I don't think people automatically deserve respect just because they happen to exist. I think you just gave me a topic for my other blog. :-)
Keera Ann Fox said…
Oh, poo, already did that topic.
JennyJinx said…
Keera,

I don't engage in that kind of behavior. Yes, I use colorful language, but when debating or in a disagreement I refrain from vileness and, especially, ad hominems. As far as I'm concerned, the minute someone uses an ad hominem they've lost the argument and there's nothing more to say to them. Of course, sarcasm is the biggest weapon in my arsenal, so I'll use that. But I won't attack someone personally, unless they're an admitted and proud pedophile/rapist, then it's on.

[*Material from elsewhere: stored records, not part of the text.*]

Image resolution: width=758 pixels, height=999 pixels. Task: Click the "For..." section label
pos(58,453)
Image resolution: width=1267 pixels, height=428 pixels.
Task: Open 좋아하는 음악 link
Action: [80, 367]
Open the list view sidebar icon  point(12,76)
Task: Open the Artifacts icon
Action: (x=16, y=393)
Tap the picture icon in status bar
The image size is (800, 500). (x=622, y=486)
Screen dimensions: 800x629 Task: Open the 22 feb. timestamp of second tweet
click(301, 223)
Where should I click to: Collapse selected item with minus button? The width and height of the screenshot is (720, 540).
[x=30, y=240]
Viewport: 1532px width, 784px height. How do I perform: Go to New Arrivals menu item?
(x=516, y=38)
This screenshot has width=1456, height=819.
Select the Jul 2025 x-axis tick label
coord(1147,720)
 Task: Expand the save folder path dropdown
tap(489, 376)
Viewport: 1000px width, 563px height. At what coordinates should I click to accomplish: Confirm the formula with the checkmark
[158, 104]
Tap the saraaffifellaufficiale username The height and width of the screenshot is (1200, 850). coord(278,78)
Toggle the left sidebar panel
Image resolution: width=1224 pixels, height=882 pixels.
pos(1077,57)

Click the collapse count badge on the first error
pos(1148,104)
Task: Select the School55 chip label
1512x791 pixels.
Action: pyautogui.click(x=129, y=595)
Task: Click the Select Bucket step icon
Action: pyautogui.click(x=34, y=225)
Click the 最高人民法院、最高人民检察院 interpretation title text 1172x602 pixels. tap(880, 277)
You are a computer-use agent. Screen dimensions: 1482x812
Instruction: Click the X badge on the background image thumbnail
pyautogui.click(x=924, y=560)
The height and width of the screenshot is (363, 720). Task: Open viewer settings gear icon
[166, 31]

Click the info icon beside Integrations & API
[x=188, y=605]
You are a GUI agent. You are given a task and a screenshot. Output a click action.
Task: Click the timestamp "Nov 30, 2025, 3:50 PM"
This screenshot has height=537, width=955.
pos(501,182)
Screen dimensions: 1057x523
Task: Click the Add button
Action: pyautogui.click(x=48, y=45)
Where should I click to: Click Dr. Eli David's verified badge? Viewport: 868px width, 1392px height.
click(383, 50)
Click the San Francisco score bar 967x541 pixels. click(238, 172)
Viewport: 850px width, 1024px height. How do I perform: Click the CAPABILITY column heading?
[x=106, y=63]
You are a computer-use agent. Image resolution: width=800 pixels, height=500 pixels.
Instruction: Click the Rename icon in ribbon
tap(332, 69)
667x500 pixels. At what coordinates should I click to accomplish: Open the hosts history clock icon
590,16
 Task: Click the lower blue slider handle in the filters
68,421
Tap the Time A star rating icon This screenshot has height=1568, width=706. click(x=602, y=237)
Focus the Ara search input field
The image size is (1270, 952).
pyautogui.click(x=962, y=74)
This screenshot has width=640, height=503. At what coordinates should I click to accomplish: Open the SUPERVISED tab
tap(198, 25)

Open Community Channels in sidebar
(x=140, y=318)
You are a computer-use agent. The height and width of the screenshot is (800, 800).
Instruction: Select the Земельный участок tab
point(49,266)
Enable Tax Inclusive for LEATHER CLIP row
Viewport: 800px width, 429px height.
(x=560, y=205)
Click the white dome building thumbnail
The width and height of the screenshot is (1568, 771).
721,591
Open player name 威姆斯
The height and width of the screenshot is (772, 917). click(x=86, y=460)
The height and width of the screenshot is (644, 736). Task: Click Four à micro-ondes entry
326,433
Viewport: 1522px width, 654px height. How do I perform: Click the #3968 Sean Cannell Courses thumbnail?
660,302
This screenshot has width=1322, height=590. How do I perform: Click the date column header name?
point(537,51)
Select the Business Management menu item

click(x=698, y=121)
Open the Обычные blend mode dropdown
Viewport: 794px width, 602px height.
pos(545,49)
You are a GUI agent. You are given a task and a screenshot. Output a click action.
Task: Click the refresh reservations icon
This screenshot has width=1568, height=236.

And if I feel that I'll get out of hand on someone else's blog, I'll take it to my own spot.

I don't think being an ass is right, but it's still protected and I'm a big proponent of protected speech. So, I won't sign on for anything that truly censors speech. I won't engage those people that just can't function with other people. I certainly hope that I don't find myself stooping to their level.

P.S.

I hate Google word verification and I'm pretty sure it hates me too.
Keera Ann Fox said…
Sounds like pretty much what I do, JennyJinx. I don't want to hinder free speech; I'm bothered by folks using it as a justification for meanness, lies, etc., i.e. hiding behind the first amendment. I'd like to see more bloggers call those on their BS rather than shrug and say, "Yeah, but it's their right". (I know, I'm dreaming the impossible dream.)

PS: Word verification is OK. It's logging on that sucks. Why does "tab" take me back to my message and not to the next field (password)? Google, do you know how many times my password almost ended up in my comment?